● **Source**:
--------

Non-compete agreements banned in the District of Columbia

Non-compete agreements banned

Elnur © 123RF.com

Employers have become increasingly emboldened to stick it to their employees. Employees with little negotiating leverage or without legal counsel have been saddled with some egregious restrictions. Courts over the years have thrown out the most unreasonable restrictions, creating various tests whether to enforce the agreement. But the employee would need the resources to fight back in court. Not many could and would do so.

Some state legislatures have responded by hitting back at employers. The latest jurisdiction to hit back hard is the District of Columbia, which passed the Ban on Non-Compete Agreements Amendment Act of 2020. (DC Ban). The breadth of the DC Ban is much wider in scope than bans in other states. The DC Ban will apply when it is included in an approved budget and financial plan, which may be in the Fall of 2021.

Non-competes pit employer against employee

The major concern on non-competes in other states has been employers’ weaponizing the employment relationship especially for low level employees. Sure, we have a good job for you and you are may be desperate to have a job, but after you leave this job, you can’t work for any competing business for five years. Most courts would likely not enforce the non-compete, but just the existence of the non-compete agreement stands like the sword of Damocles hanging over your head.

Courts will generally enforce reasonable confidentiality or non-disclosure provisions to protect the legitimate interests of the employer. Similarly, courts will enforce reasonable non-solicitation agreements prohibiting an employee from soliciting the customers or other employees of the company.

--------

Element and text location data:

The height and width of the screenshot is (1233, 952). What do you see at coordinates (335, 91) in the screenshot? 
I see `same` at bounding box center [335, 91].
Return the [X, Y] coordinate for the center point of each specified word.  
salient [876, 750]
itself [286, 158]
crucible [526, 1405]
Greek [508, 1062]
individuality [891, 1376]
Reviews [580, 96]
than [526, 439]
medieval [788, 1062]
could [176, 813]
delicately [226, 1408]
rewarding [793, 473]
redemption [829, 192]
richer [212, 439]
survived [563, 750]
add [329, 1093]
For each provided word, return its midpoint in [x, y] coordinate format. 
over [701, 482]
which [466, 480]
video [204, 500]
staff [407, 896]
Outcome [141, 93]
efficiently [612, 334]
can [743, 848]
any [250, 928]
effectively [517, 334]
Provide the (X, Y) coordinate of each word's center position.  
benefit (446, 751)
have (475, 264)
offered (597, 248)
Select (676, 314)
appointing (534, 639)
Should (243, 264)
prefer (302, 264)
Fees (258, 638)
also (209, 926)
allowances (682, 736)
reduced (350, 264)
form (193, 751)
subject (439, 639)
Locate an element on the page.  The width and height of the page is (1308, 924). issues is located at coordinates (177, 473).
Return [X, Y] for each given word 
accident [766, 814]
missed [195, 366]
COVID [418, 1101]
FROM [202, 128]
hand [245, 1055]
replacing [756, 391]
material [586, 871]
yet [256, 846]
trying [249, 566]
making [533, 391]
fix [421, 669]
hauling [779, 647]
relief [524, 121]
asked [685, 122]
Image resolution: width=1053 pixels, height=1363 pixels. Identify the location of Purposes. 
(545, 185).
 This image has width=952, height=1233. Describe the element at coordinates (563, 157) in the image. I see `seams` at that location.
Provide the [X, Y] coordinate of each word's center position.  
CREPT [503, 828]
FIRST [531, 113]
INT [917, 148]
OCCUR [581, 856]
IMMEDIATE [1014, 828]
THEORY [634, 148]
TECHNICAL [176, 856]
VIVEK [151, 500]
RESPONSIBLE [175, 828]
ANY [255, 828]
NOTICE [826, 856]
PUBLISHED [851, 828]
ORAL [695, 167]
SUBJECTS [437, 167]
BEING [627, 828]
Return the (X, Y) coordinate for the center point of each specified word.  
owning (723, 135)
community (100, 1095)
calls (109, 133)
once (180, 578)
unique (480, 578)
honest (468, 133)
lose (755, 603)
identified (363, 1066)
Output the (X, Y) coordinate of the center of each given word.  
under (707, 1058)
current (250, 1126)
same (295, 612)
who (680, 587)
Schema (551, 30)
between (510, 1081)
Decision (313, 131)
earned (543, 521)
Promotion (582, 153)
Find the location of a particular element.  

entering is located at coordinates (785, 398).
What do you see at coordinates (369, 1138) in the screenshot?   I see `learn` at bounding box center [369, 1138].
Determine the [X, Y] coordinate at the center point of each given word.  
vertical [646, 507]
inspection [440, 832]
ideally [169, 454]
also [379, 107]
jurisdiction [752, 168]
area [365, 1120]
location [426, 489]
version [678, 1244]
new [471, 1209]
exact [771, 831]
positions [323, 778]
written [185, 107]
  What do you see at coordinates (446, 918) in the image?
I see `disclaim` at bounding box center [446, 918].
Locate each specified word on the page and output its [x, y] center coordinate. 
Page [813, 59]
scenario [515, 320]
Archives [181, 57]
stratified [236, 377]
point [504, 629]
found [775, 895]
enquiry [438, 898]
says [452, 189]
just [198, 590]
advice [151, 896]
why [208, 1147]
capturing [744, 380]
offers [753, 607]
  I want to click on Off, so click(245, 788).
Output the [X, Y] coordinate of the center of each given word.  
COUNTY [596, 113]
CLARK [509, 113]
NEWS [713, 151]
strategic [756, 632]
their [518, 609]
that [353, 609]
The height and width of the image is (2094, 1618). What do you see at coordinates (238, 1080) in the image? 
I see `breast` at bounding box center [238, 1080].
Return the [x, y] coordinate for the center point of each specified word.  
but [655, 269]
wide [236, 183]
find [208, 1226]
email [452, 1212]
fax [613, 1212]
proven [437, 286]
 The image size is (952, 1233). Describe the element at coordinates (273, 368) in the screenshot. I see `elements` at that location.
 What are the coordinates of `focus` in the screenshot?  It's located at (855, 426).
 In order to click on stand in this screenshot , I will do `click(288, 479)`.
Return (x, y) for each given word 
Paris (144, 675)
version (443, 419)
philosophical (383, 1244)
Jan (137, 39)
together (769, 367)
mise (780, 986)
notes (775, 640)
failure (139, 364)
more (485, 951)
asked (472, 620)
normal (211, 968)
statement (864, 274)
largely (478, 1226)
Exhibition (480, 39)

--------

● **Exercise goal**: Reproduce the full article on the District of Columbia's non-compete ban from above, word for word.

● **Output for this task**:
Non-compete agreements banned in the District of Columbia

Non-compete agreements banned

Elnur © 123RF.com

Employers have become increasingly emboldened to stick it to their employees. Employees with little negotiating leverage or without legal counsel have been saddled with some egregious restrictions. Courts over the years have thrown out the most unreasonable restrictions, creating various tests whether to enforce the agreement. But the employee would need the resources to fight back in court. Not many could and would do so.

Some state legislatures have responded by hitting back at employers. The latest jurisdiction to hit back hard is the District of Columbia, which passed the Ban on Non-Compete Agreements Amendment Act of 2020. (DC Ban). The breadth of the DC Ban is much wider in scope than bans in other states. The DC Ban will apply when it is included in an approved budget and financial plan, which may be in the Fall of 2021.

Non-competes pit employer against employee

The major concern on non-competes in other states has been employers’ weaponizing the employment relationship especially for low level employees. Sure, we have a good job for you and you are may be desperate to have a job, but after you leave this job, you can’t work for any competing business for five years. Most courts would likely not enforce the non-compete, but just the existence of the non-compete agreement stands like the sword of Damocles hanging over your head.

Courts will generally enforce reasonable confidentiality or non-disclosure provisions to protect the legitimate interests of the employer. Similarly, courts will enforce reasonable non-solicitation agreements prohibiting an employee from soliciting the customers or other employees of the company.